WORK TO COMPLETE: Where the line containing "Screen dimensions: 1568x588" appears in the records below, begin there and repeat each line exactly through the final one, dropping all pictures.

Stored data
☆ ☆ ☆ ☆

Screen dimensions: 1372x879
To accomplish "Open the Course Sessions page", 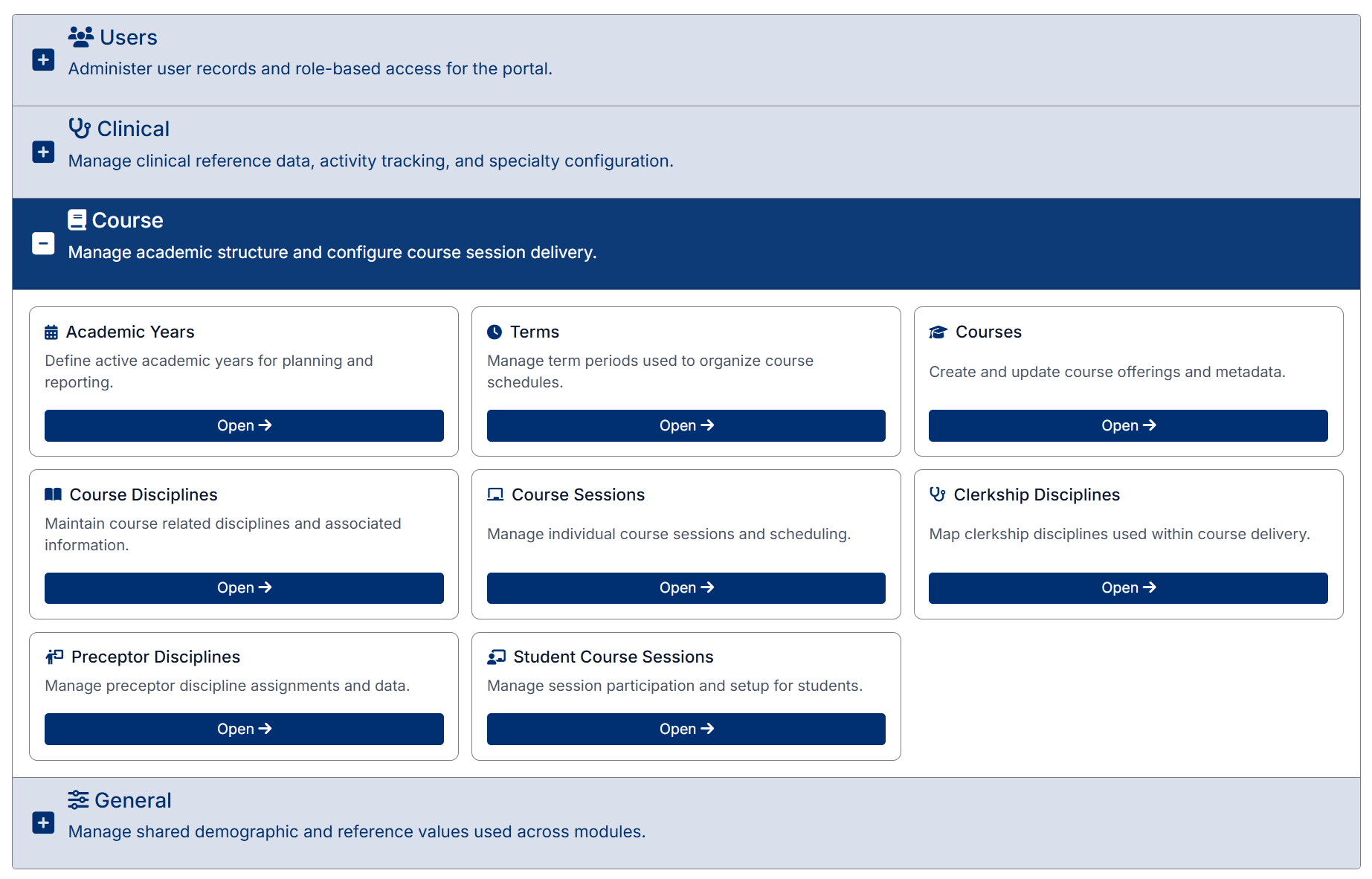I will click(x=686, y=587).
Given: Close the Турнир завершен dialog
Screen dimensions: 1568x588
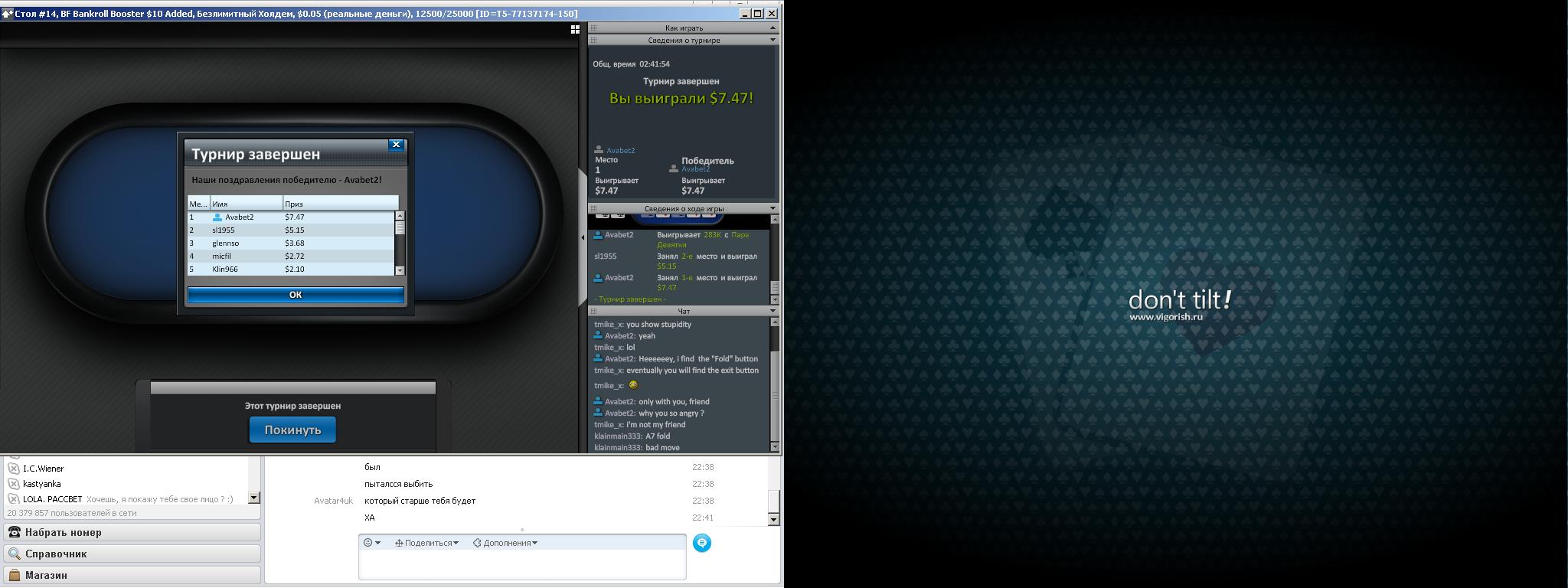Looking at the screenshot, I should pos(396,144).
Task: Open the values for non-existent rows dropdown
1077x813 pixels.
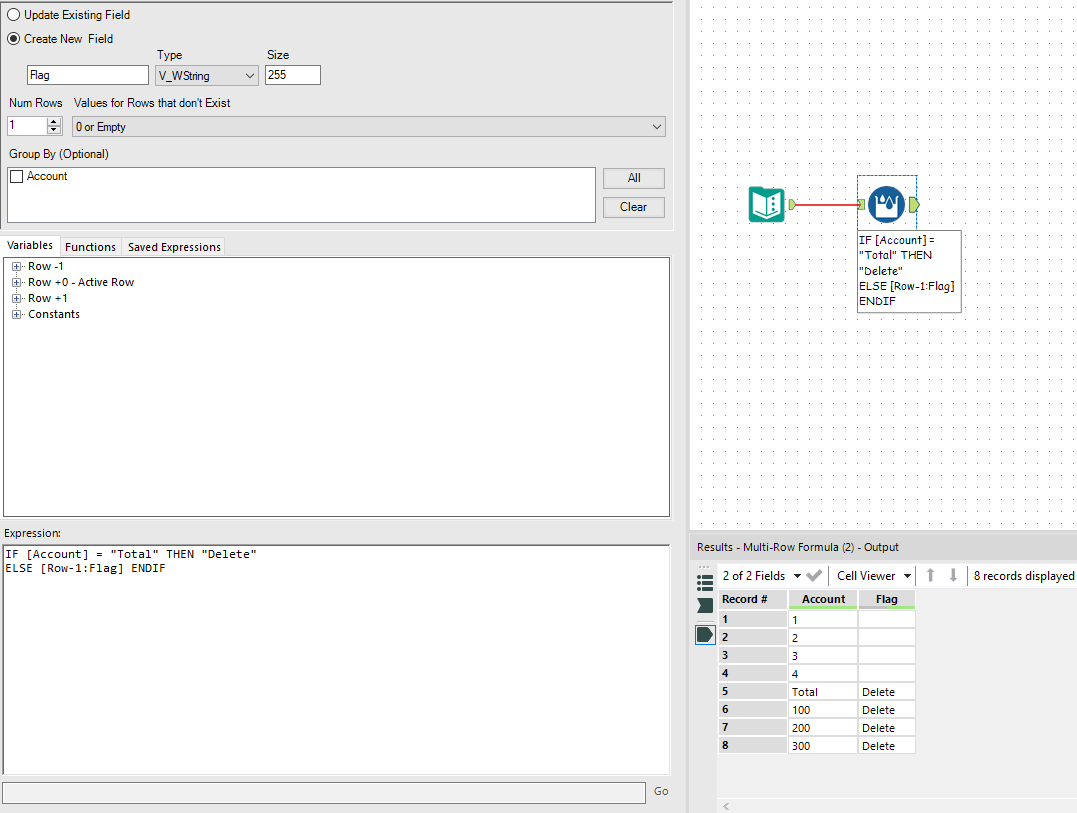Action: tap(368, 127)
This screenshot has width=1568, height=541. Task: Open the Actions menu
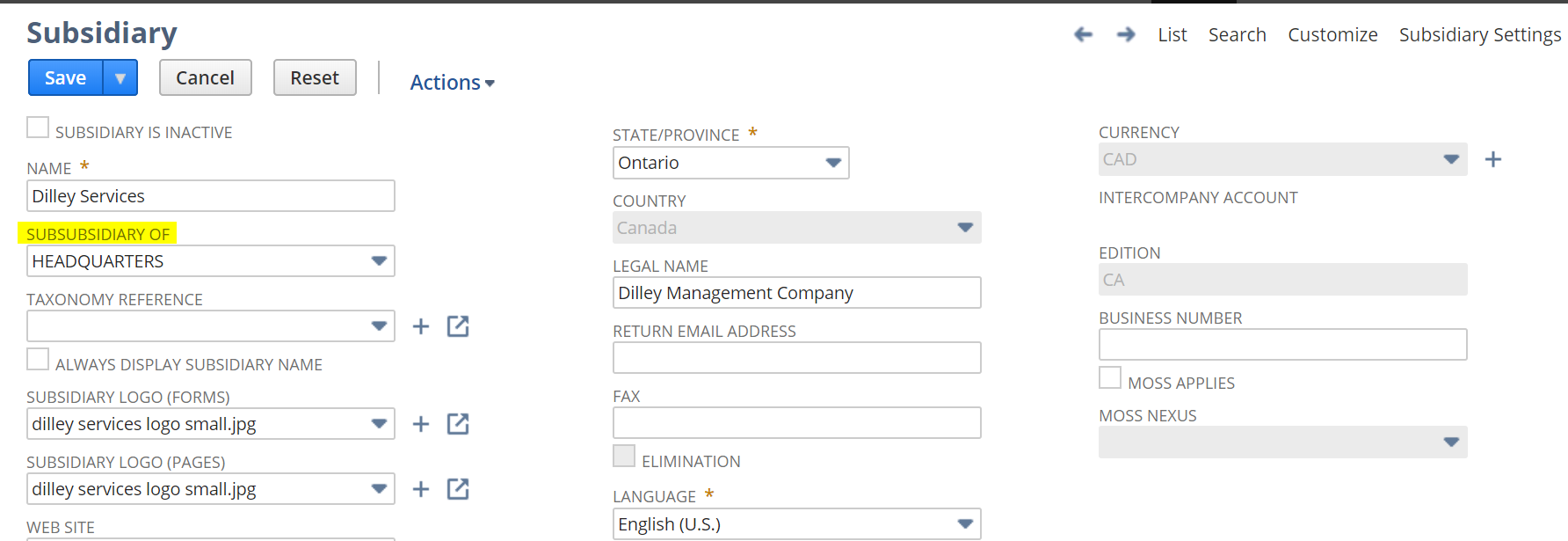point(452,83)
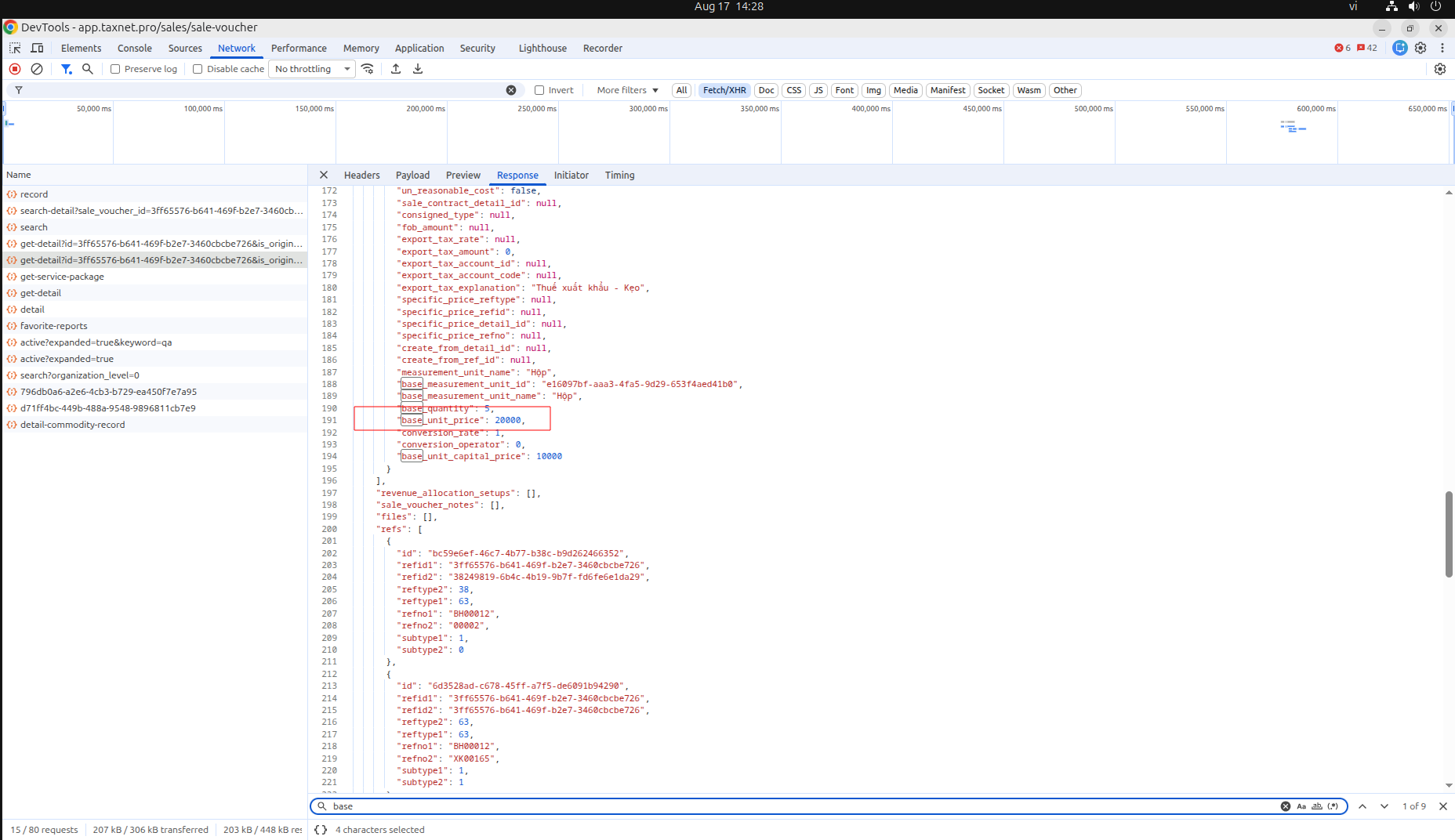Stop recording network log
This screenshot has width=1455, height=840.
15,69
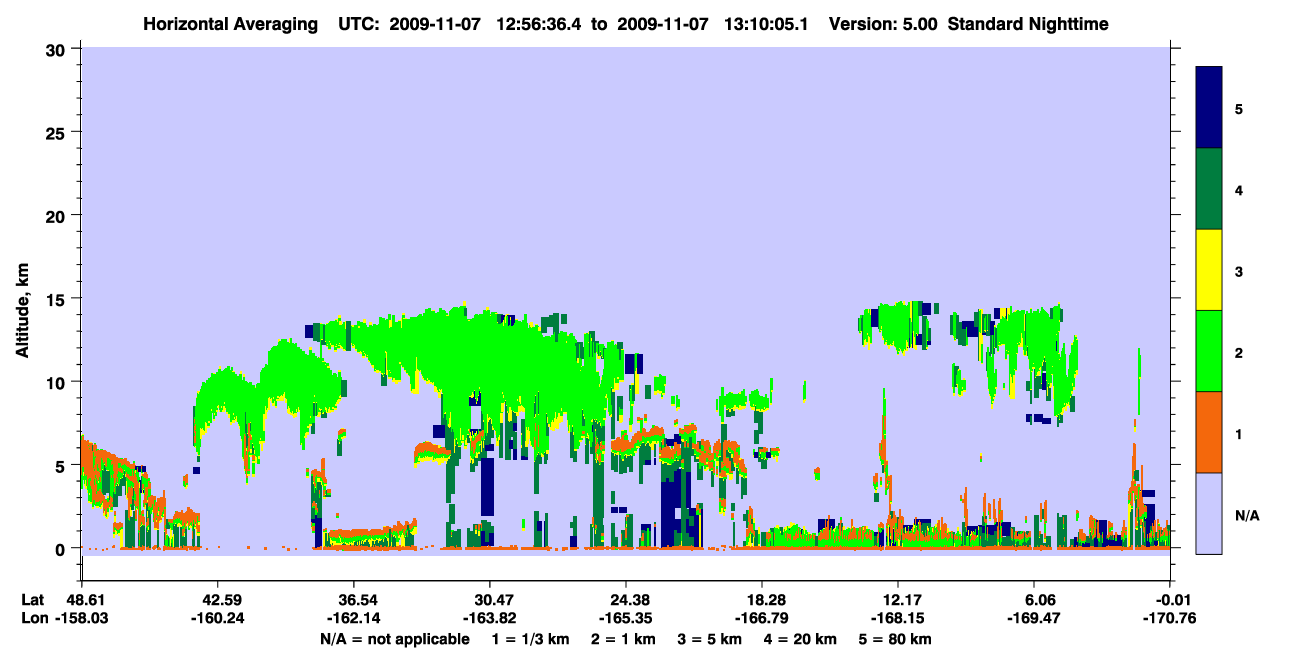Click the bright green color bar segment labeled 2
The height and width of the screenshot is (667, 1300).
(1209, 351)
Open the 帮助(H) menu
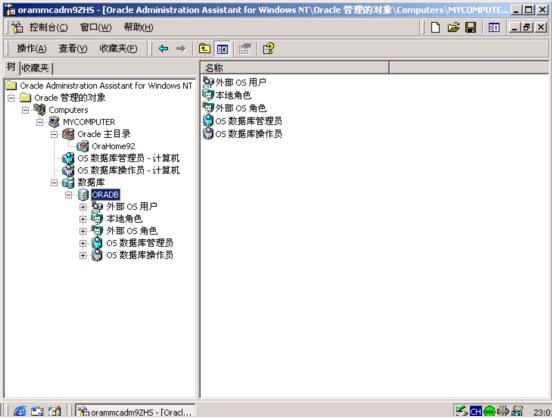Image resolution: width=552 pixels, height=418 pixels. tap(138, 27)
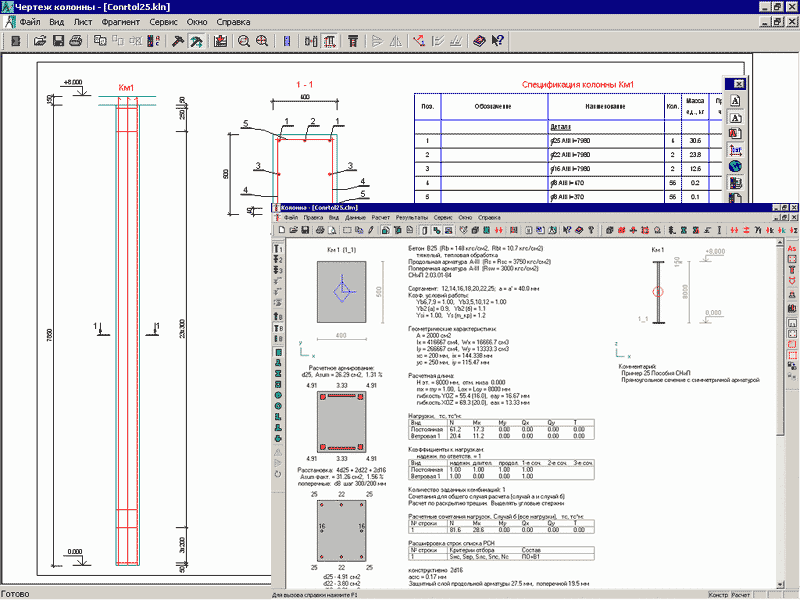
Task: Click the globe icon in floating palette
Action: pyautogui.click(x=735, y=166)
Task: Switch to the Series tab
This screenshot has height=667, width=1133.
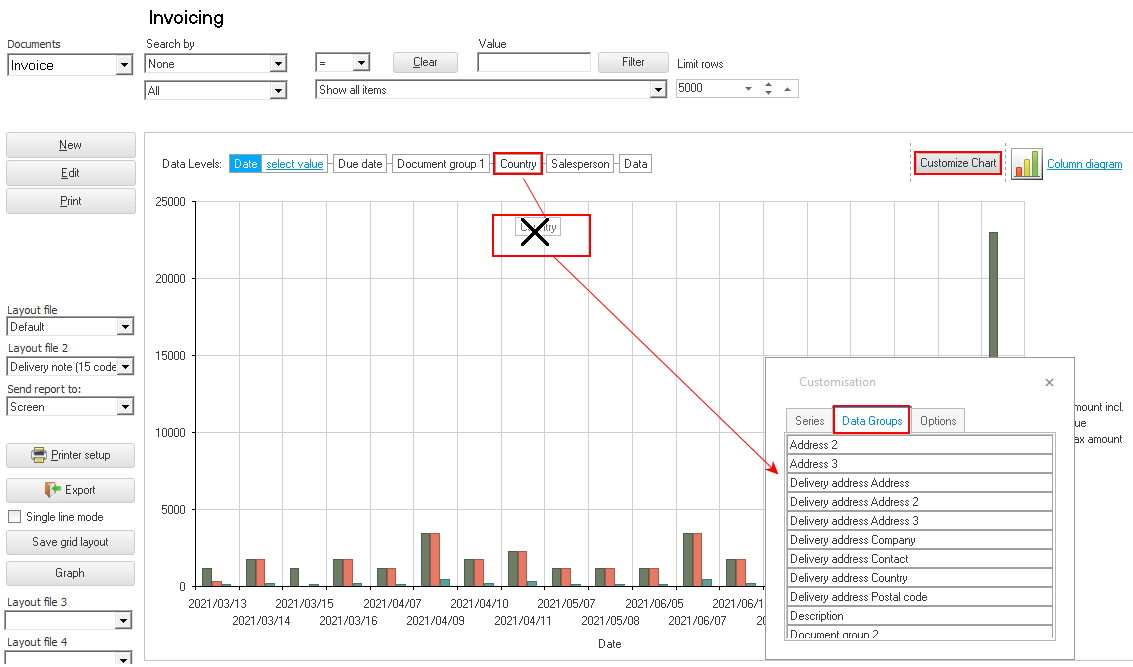Action: pos(809,421)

☆ ☆ ☆ ☆

COMPLETED EXERCISE:
Screen dimensions: 1568x588
Looking at the screenshot, I should pos(396,144).
Task: Open the values for non-existent rows dropdown
1077x813 pixels.
Action: tap(368, 127)
This screenshot has width=1568, height=541. Task: Open the Actions menu
point(452,83)
Stop recording network log
This screenshot has width=1455, height=840.
15,69
Click the bright green color bar segment labeled 2
The height and width of the screenshot is (667, 1300).
(1209, 351)
Open the 帮助(H) menu
Image resolution: width=552 pixels, height=418 pixels. tap(138, 27)
Task: Click the globe icon in floating palette
Action: pyautogui.click(x=735, y=166)
Task: Switch to the Series tab
This screenshot has height=667, width=1133.
Action: pos(809,421)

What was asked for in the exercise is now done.